**PROBLEM TO SOLVE**
Can you reproduce, word for word, the lines from the very first one through the line containing "Elements (32, 2327)", with both ends included?

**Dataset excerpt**
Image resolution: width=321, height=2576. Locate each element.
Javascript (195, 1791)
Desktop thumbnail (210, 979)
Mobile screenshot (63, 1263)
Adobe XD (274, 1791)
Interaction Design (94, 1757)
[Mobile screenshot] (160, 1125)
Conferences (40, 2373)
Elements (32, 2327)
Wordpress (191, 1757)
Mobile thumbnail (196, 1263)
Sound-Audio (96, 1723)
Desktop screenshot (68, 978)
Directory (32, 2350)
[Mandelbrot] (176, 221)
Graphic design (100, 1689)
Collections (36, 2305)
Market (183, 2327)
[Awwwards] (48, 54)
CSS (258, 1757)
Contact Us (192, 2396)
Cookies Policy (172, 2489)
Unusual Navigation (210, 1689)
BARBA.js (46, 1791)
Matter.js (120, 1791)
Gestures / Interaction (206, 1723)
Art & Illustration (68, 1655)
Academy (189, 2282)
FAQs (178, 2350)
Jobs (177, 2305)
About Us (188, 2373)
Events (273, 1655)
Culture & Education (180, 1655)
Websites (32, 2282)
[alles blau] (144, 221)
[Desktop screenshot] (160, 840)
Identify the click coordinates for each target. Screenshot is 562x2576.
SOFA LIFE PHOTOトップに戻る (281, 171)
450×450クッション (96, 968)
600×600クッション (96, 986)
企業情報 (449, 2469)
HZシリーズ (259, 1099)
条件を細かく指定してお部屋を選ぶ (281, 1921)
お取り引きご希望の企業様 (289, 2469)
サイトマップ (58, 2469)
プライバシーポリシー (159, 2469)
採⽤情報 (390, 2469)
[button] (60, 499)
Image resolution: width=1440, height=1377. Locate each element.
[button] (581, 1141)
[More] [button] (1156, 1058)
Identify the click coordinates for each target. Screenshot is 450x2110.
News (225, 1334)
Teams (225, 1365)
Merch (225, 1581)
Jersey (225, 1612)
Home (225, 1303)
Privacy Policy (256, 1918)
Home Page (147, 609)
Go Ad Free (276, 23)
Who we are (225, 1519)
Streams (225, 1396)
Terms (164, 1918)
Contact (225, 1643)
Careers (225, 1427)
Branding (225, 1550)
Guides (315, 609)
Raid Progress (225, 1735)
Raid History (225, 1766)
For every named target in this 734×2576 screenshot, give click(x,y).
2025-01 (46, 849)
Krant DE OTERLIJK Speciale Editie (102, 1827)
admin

**OUTPUT OF THE TASK**
Image resolution: width=321, height=2576. Locate each element.
Javascript (195, 1791)
Desktop thumbnail (210, 979)
Mobile screenshot (63, 1263)
Adobe XD (274, 1791)
Interaction Design (94, 1757)
[Mobile screenshot] (160, 1125)
Conferences (40, 2373)
Elements (32, 2327)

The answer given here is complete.